Pixel coordinate grounding data
[Start of Attachment]
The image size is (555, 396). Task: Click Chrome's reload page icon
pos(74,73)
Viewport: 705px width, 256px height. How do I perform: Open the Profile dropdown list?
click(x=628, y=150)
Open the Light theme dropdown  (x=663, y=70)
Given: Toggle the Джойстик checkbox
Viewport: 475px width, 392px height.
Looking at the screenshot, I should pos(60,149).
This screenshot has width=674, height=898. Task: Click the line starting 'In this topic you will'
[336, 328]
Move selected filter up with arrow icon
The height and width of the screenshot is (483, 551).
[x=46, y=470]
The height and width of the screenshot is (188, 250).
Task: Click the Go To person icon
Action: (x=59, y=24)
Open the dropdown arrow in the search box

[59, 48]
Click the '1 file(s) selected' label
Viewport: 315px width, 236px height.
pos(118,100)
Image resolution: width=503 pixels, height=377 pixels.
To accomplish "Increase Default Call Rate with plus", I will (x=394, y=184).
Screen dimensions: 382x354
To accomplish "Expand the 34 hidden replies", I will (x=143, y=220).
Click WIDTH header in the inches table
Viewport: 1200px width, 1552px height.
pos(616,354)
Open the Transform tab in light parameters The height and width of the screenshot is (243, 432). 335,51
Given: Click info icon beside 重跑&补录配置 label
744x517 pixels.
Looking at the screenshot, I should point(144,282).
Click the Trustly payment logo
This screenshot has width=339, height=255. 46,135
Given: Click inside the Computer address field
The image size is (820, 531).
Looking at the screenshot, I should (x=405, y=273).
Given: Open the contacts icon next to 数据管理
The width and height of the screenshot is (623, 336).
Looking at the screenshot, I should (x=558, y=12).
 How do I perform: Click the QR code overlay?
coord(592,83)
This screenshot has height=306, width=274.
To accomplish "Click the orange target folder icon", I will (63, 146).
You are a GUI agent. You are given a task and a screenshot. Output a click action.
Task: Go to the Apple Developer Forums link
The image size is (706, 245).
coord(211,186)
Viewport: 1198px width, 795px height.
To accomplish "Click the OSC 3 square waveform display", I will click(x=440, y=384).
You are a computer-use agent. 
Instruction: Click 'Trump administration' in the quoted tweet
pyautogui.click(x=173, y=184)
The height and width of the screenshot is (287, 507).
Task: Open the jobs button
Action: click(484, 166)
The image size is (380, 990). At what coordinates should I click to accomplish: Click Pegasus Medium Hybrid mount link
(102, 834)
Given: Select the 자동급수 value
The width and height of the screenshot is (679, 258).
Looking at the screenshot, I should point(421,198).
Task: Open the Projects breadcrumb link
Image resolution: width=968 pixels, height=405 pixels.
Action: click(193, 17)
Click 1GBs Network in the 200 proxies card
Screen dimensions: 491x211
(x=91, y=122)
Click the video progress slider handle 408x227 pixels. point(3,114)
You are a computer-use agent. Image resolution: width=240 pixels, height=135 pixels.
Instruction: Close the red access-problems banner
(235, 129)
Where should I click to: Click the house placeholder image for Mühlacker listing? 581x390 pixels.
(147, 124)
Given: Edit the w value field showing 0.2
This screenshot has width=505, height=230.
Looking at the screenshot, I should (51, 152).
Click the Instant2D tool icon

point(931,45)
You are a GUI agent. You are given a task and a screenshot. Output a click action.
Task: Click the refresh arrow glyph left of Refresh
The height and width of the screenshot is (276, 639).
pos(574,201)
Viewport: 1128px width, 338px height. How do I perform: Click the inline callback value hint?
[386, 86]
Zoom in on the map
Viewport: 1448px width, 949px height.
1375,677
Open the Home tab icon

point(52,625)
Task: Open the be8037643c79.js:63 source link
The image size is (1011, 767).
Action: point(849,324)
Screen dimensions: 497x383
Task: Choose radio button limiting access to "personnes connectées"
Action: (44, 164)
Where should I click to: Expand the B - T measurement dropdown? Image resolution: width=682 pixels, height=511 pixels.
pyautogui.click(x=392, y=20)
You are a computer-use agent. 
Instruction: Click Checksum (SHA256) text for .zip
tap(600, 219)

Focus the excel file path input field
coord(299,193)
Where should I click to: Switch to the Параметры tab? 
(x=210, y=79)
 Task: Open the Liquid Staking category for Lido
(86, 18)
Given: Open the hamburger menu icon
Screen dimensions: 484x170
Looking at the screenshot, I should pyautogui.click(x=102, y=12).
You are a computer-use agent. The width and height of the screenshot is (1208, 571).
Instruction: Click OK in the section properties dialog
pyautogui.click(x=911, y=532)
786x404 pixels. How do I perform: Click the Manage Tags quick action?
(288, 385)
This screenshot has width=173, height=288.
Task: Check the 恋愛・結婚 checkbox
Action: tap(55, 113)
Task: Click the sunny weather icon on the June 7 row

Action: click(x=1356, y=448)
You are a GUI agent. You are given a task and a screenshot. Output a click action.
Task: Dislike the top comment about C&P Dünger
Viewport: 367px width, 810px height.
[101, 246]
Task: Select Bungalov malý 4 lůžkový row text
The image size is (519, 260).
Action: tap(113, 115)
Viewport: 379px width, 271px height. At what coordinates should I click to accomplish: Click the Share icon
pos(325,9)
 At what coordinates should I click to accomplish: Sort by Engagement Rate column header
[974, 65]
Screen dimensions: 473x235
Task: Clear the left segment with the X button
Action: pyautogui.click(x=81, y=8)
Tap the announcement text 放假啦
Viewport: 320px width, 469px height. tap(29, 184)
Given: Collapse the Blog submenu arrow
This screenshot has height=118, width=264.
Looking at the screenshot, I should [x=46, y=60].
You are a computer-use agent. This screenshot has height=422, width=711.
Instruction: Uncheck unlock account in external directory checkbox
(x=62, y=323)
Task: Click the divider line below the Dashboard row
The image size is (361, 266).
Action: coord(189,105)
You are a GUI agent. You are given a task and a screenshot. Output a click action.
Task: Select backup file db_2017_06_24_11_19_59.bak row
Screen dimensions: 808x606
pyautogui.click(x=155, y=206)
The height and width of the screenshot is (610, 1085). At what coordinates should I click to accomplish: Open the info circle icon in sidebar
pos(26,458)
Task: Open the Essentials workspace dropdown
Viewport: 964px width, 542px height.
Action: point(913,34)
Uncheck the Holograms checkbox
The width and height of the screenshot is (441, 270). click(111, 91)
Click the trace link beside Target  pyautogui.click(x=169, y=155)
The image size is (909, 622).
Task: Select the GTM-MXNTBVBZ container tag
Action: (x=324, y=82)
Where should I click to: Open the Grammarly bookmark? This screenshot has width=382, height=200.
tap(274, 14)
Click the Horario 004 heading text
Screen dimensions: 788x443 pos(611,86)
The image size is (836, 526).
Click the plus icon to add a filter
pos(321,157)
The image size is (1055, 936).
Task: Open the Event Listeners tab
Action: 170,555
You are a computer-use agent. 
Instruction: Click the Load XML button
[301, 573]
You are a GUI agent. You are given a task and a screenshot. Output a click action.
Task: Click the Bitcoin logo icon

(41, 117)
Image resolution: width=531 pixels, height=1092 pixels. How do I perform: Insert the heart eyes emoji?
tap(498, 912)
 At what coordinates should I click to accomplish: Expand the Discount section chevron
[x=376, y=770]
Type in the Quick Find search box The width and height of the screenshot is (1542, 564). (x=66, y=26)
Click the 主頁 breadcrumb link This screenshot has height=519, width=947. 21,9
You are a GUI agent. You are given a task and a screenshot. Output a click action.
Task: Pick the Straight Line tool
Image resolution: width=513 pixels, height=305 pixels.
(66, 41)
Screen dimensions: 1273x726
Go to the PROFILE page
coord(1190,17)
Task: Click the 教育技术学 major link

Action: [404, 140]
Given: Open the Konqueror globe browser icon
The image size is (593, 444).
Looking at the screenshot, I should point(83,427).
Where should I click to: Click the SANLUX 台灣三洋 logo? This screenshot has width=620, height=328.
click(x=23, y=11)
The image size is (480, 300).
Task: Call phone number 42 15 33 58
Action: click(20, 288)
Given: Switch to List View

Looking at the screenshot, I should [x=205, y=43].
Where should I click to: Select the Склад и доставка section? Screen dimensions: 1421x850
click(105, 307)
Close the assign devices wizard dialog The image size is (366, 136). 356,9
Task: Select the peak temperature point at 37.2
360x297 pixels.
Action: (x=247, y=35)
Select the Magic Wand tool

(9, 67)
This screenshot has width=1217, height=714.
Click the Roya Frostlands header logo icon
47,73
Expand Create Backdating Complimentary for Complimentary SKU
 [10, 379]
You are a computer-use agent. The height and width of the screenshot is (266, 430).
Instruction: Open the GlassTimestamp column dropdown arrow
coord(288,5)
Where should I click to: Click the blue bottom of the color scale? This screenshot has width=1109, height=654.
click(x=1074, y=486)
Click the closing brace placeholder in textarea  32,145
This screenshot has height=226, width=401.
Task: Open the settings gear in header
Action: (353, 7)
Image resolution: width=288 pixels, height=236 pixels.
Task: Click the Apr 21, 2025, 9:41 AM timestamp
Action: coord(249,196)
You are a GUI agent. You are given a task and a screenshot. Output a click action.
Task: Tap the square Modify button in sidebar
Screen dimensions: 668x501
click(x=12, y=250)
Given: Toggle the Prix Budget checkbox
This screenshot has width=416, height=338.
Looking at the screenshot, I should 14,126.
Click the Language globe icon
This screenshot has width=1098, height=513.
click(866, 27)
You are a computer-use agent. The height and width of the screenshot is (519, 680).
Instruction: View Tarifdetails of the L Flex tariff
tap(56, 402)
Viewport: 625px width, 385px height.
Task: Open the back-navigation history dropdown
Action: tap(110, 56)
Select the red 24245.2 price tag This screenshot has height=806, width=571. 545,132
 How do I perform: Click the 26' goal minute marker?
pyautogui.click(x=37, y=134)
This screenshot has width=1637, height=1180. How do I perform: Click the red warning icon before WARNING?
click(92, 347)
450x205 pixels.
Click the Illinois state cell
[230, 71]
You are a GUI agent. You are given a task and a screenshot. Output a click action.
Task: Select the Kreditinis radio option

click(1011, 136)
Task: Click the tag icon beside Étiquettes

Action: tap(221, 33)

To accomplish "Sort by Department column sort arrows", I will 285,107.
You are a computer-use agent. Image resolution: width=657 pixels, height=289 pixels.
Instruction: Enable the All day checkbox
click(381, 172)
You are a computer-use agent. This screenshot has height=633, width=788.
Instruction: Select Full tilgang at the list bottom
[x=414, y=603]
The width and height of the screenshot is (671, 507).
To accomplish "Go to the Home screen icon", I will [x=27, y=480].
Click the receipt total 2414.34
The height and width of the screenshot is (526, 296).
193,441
[End of Attachment]
## Assignment
What is needed is an exact repetition of the lines from the first line of the records through the line containing "Move selected filter up with arrow icon", both ends included, and nothing more.

## Exercise response
The image size is (555, 396). Task: Click Chrome's reload page icon
pos(74,73)
Viewport: 705px width, 256px height. How do I perform: Open the Profile dropdown list?
click(x=628, y=150)
Open the Light theme dropdown  (x=663, y=70)
Given: Toggle the Джойстик checkbox
Viewport: 475px width, 392px height.
Looking at the screenshot, I should pos(60,149).
This screenshot has width=674, height=898. Task: Click the line starting 'In this topic you will'
[336, 328]
Move selected filter up with arrow icon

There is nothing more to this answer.